Kelly: The spam comments have completely dried up so it works!
Margaret: Thank you.
Yes, very different and yet in some ways, their worries and concerns etc., very much the same. It's odd. Have His Carcase is well worth keeping an eye out for.
It seems the Maigret books specialise in complicated situations. And yes, 'very' atmospheric.
Geranium Cat: Thank you! :-)
Yes, it's the kind of book you remember, it's that well written and its sense of place just perfect. Of course it helped that I know the SW coastline rather well.
Penny: Thank you, and also for your kind words. Have His Carcase is one I would recommend unreservedly.

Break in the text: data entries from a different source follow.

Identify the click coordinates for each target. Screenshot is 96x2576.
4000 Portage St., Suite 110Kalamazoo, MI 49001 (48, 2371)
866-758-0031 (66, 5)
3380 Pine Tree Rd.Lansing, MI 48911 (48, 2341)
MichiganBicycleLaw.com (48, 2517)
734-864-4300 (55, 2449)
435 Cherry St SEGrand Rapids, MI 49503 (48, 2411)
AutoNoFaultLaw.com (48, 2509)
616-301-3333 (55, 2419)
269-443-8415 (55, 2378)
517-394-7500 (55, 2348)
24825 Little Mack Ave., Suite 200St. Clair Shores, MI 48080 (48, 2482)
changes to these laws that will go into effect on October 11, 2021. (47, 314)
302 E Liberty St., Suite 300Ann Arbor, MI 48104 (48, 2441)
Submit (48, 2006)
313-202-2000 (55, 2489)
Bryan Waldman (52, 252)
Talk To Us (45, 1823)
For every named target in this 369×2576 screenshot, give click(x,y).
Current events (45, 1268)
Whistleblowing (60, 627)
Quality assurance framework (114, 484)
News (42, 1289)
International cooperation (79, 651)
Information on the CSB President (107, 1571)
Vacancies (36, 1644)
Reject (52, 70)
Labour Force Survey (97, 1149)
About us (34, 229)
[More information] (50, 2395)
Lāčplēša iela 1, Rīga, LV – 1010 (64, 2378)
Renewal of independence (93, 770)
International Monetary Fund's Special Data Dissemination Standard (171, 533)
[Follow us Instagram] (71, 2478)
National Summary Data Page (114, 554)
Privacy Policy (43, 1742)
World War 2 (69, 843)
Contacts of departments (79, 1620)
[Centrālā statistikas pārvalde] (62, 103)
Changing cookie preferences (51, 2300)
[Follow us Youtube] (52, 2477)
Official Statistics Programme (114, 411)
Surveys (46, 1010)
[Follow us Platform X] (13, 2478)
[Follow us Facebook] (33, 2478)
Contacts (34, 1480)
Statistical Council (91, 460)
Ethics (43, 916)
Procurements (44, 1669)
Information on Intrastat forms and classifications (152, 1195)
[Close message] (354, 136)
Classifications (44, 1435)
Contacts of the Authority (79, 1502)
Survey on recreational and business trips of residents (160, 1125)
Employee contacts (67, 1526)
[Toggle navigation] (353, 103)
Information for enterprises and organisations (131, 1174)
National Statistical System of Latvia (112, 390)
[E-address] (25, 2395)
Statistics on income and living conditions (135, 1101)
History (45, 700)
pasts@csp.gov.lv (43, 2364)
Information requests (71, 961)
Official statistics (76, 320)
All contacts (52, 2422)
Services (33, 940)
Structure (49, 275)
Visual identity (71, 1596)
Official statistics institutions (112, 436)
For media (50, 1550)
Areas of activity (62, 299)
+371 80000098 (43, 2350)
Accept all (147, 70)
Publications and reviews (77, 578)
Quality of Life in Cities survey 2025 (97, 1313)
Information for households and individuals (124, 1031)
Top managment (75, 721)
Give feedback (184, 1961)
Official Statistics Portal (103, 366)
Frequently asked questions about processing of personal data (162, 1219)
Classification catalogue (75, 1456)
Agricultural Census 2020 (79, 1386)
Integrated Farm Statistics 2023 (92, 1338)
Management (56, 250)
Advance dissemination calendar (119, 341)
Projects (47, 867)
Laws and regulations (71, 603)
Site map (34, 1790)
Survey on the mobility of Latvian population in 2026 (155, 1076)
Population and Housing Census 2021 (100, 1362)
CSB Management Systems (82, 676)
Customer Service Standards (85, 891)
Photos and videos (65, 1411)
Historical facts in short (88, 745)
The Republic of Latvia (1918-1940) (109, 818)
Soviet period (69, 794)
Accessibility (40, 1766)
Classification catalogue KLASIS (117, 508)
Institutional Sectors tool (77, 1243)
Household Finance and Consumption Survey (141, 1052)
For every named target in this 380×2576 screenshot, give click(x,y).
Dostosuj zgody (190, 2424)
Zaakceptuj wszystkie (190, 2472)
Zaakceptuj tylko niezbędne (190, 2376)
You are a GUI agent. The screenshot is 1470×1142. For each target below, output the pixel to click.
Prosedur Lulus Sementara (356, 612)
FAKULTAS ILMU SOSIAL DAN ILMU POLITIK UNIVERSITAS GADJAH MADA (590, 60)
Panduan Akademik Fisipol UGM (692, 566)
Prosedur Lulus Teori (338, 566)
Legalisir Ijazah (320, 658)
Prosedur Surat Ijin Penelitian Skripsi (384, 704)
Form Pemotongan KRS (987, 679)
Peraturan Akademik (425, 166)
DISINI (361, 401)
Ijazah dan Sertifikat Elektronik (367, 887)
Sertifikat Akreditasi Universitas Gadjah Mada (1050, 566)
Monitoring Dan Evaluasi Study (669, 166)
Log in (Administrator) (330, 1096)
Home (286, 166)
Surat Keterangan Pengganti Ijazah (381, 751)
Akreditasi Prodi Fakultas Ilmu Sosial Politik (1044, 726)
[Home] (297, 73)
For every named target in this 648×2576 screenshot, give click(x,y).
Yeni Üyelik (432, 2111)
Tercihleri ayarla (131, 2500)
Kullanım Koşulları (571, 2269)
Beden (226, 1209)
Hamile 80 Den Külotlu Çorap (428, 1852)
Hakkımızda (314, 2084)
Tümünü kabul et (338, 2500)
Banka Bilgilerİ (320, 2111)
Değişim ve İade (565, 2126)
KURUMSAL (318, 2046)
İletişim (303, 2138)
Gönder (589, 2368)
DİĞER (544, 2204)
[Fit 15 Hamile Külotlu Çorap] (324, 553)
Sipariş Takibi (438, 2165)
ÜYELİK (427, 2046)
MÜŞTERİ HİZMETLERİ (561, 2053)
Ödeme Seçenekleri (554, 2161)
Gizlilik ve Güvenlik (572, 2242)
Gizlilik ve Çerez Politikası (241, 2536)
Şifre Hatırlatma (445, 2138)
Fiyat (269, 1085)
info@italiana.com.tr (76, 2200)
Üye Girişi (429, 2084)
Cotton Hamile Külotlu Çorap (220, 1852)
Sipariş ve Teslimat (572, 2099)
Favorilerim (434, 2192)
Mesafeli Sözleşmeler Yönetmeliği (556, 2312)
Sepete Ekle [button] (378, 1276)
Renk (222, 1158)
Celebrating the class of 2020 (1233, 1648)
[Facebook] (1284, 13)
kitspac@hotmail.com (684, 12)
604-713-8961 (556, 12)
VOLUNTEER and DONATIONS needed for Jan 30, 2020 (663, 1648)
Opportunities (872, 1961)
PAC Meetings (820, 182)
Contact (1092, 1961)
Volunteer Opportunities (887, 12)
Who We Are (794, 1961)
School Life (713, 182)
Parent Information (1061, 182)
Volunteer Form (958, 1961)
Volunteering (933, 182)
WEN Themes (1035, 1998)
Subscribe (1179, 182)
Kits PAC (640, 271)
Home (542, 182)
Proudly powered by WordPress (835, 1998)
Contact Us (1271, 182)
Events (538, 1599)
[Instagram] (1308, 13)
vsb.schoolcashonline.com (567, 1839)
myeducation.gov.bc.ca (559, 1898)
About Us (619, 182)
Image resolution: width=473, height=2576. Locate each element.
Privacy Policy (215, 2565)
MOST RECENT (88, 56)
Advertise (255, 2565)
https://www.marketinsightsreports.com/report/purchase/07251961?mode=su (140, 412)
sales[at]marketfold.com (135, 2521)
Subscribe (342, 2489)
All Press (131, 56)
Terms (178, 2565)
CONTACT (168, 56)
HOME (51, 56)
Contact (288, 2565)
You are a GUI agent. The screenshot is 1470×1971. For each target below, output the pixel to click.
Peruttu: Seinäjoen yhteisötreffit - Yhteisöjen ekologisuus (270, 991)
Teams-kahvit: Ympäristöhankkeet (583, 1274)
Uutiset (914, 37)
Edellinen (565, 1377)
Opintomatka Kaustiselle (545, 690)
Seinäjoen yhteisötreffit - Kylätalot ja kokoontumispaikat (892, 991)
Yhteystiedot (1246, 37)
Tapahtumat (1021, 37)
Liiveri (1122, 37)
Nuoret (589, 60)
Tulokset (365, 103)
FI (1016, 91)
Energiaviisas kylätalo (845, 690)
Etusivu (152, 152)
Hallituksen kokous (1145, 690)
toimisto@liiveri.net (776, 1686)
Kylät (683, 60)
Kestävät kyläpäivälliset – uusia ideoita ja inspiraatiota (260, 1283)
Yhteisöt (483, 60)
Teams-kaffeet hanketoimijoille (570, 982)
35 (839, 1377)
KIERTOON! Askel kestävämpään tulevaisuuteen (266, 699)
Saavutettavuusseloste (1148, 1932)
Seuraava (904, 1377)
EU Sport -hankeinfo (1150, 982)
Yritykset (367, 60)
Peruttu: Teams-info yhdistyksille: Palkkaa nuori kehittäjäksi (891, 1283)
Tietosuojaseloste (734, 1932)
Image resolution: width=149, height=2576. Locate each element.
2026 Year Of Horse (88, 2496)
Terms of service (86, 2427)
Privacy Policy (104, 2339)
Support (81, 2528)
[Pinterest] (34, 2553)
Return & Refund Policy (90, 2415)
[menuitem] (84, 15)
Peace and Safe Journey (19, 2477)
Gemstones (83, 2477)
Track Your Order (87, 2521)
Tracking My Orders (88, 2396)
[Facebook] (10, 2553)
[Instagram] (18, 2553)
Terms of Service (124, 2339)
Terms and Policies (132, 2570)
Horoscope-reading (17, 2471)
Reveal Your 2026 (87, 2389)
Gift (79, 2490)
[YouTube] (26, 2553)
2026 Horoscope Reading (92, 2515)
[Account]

No the rains have not abated. It's almost biblical now. We're getting storm after storm flying across the Atlantic. It's all rather peculiar, I don't remember a winter like it.
Thanks, Yvonne!
We're OK here in Tiverton as, like you, we're a bit of distance from the levels and it's not flat here really. We lost part of a fence in the storm early this week, which is a nuisance but nothing compared to what's happened to the people on the levels or on the front at Dawlish or Looe. Just terrible. Glad to hear you too are OK.
I think I probably like Wimsey more than Maigret too but both are good, Wimsey being a long involved sort of read and Maigret being a short sharp hit.
I like the older copies too, but you're right there are some wonderful new copies, especially for the classic 19th. century writers.
Hope you have a nice weekend too and are not affected by the next storm coming in this afternoon.
Congrats on your 500th post!
I do love Lord Peter and the Sayers books--so what an awesome post for a milestone.
Congrats Cath! Book bloggers are the best people anywhere! I enjoyed both your reviews. You always do such a nice job. I have not read either of these but will someday.
Bev: Thank you! Yes, an appropiately wonderful author for a milestone post. I can't believe it's taken me until I'm 60 to discover how good DLS is...
Peggy: Thank you. I think they are too. Thank you, I'm hardly an academic kind of reviewer so all I can do is try to transmit my enthusiasm for books any which way I can. :-)
You are just zooming with your reading!! I'm amazed. Haven't read HHC yet, but it is on my shelf. SO happy you are blogging. Always a treat to come here and visit.
Nan: We have so much wet weather here in the UK that the best thing to do is stay in and read. Which does mean I'm galloping along with my reading. I hope you enjoy HHC when you get to it, I think you'll like the very English coastal setting.
Thank you, you're so kind. Do you ever hear from Kay? If you do please say 'hello' for me. I hope she's doing well.
Congratulations on your 500th post, Cath. Well done! I'm happier to hear that you want to continue blogging, too, that you love it and all the friends you are making and books you are discovering. I'm so delighted to have met you. One of the best things about blogging is all the wonderful, interesting people we meet the world over, I find.
Thanks, Susan! I completely agree that one of the best things about blogging is the people you meet. It's the reason I couldn't give it up as I would miss you all too much. And also, it's just so much FUN! And nice that most of us are also on FB too, where we continue the madness. ;-)))))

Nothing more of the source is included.